USING THE INFORMATION:
1 - Summarize the workshop post in two sentences.
2 - List the short heading that opens each key takeaway from the presentation in the workshop post.

SELECTED EXCERPT:
------------------------------------
Saturday, September 12, 2015

Geeking Out on Genetic Genealogy

Spent today combining my love of genealogy with interest in DNA by attending a great workshop put on by the Jay County Historical Society by Dr. Michael Lacopo.  Dr. Lacopo's presentation was split into two parts, with the introduction being hosted at the Jay County Public Library and the conclusion being held at the historical society.  Dad came with me, so I was able to spend some quality time with him as well and hear family history stories.

The fact that genetic genealogy has revolutionized genealogy research and brought about the marriage of science and family history is without dispute. Yet DNA testing is a tool that many have either not utilized or have been unsure of the science behind it.  You need not be "geeked out" on the science, but a basic understanding of the biology behind your chromosomes and genetic inheritance is essential to understanding how DNA testing can help with your research.

The presentation was well attended, with a diverse group of genealogists, some of whom had done DNA testing and others had not.  Dr. Lacopo did a good job of explaining the science behind DNA testing and what the various companies that provide the testing offer without losing the audience with the science.  Based on the question and answer period, he also did a good job of relating what types of genealogical problems that DNA test can and cannot solve.

Though I have already tested my DNA at two of the three major providers and was familiar with triangulation, I was able to glean some ideas from this presentation.

I was particularly interested to hear him describe his method's of using DNA testing to solve brick wall problems.  I was familiar with his blog, but it was nice to hear him in person.  I kept hoping I would recognize one of the family names he would mention.

The best quote I heard from him was the maxim that "human beings are not renewable resources" in relationship to the fact that we need to gather DNA from older living relatives now before they are gone.  Their DNA might hold the keys to unlocking family mysteries you are trying to solve.  Dr. Lacopo stressed that genetic genealogy is a numbers game, the more people with known relationships you have tested the better.

Key takeaways from the presentation were:

  • DNA testing is a numbers game; the higher the % of matching DNA, the more definitive the relationship
  • Size does matter; the larger the segment of DNA you share with a match, the more likely you received the segment from a common ancestor
  • More is better; the more people you test with a known relationship the better
  • Triangulate and map; once you identify your most recent common ancestor (MRCA) and confirm with another that match on a particular segment

Dr. Lacopo gave some tips regarding the numbers game of DNA testing - that any match over 0.3% is a big deal and that any matching segment longer than 10 cM (centimorgans) has a 99% change of being identical-by-descent, meaning a definite match.  He suggested that you focus on those matches rather than the smaller matches, even thought the DNA testing companies pull in results as low as 7 cM.
------------------------------------
[Dataset items]
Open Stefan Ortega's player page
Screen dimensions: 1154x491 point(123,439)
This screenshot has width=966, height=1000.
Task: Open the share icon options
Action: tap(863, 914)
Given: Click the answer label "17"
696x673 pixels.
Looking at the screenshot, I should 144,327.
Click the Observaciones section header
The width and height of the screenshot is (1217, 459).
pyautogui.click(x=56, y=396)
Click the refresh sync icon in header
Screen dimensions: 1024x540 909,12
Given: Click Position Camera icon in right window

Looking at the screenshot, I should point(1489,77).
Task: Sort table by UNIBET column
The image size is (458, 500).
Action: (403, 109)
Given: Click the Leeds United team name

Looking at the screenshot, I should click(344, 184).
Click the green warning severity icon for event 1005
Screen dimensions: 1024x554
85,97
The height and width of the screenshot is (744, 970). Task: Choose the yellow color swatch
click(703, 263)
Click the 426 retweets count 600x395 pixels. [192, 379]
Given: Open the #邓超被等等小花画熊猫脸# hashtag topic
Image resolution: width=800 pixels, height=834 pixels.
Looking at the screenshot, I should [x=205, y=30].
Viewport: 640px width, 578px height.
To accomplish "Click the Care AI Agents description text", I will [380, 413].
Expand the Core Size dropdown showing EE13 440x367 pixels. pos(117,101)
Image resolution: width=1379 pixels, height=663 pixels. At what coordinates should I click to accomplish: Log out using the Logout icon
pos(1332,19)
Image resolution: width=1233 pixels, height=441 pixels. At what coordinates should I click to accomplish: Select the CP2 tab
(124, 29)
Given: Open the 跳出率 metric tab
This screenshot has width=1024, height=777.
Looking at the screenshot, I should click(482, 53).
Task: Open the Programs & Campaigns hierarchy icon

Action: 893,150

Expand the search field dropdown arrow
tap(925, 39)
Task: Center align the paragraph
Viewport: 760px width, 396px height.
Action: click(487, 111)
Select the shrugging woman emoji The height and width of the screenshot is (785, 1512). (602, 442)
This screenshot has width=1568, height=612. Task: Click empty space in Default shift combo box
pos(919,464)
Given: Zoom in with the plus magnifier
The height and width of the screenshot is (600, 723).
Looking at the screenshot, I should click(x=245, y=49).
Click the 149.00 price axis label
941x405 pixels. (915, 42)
------------------------------------
ANSWERS TO THIS EXERCISE:
1 - The writer attended a two-part genetic genealogy workshop put on by the Jay County Historical Society by Dr. Michael Lacopo, who explained the science behind DNA testing without losing the audience. He stressed gathering DNA from older living relatives now and testing as many people with known relationships as possible, and advised focusing on matches over 0.3% or segments longer than 10 cM.

2 -
- DNA testing is a numbers game
- Size does matter
- More is better
- Triangulate and map